Gen. David Petraeus will take over McChrystal's role in Afghanistan, which he said will allow the U.S. to maintain leadership and momentum in the war.
Obama made the announcement following a private meeting with McChrystal and a separate meeting of his national security staff.
At the meeting with Obama, McChrystal apologized for his comments.
Meanwhile, British Prime Minister David Cameron said a British general is temporarily taking charge of NATO-led forces in Afghanistan following McChrystal's ouster.
Lt.-Gen. Nick Parker has assumed command "pending Gen. Petraeus's confirmation by Congress," Cameron said in a statement.
The general has told him that the mission in Afghanistan "would not miss a beat" during this period, Cameron said.
Excerpt from Rolling Stone
"Even though he had voted for Obama, McChrystal and his new commander-in-chief failed from the outset to connect. The general first encountered Obama a week after he took office, when the president met with a dozen senior military officials in a room at the Pentagon known as the Tank.

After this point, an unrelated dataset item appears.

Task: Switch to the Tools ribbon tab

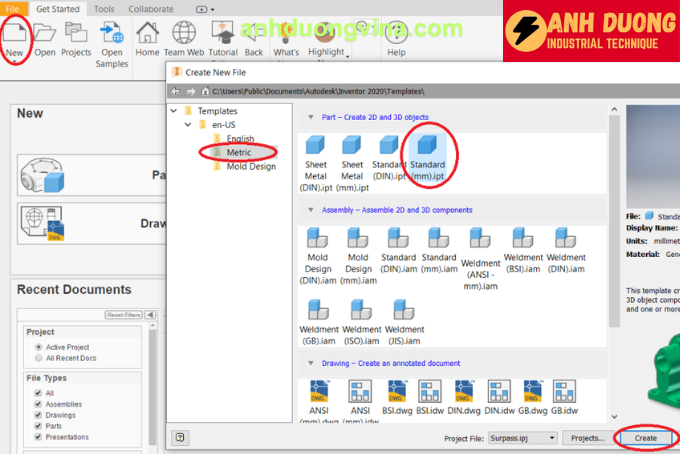Action: click(x=104, y=8)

According to sources familiar with the meeting, McChrystal thought Obama looked 'uncomfortable and intimidated' by the roomful of military brass.

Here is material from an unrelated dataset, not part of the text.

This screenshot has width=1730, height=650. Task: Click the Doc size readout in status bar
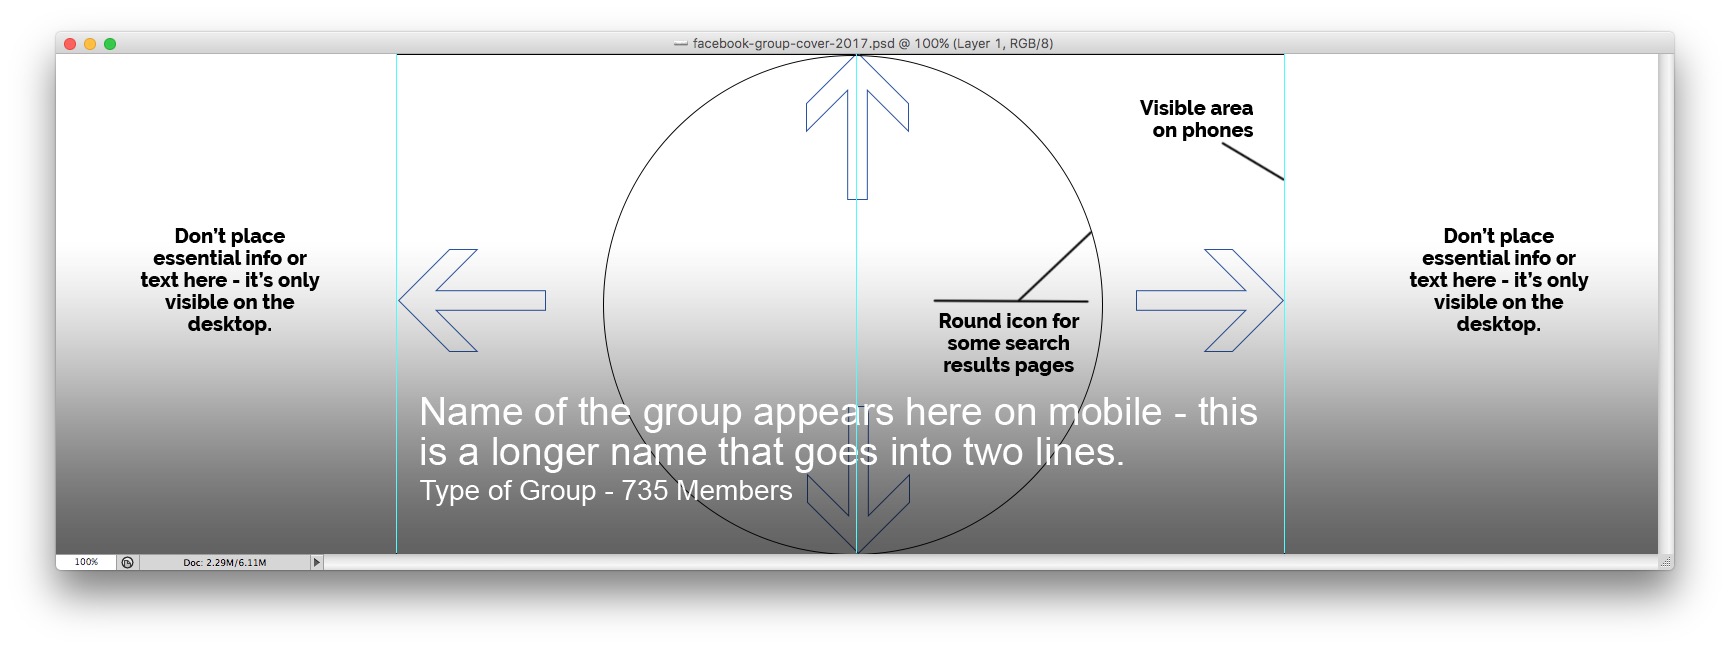pyautogui.click(x=224, y=562)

Their first one-on-one meeting took place in the Oval Office four months later, after McChrystal got the Afghanistan job, and it didn't go much better. 'It was a 10-minute photo op,' says an adviser to McChrystal.
'Obama clearly didn't know anything about him, who he was. Here's the guy who's going to run his f--king war, but he didn't seem very engaged. The Boss was pretty disappointed."
— "The Runaway General," by Michael Hastings
"I think it's clear that the article in which he and his team appeared showed poor judgment," Obama said Tuesday after summoning the general back to Washington, D.C.
"But I also want to make sure that I talk to him directly before I make any kind of decision," Obama said Tuesday before accepting the general's resignation the next day.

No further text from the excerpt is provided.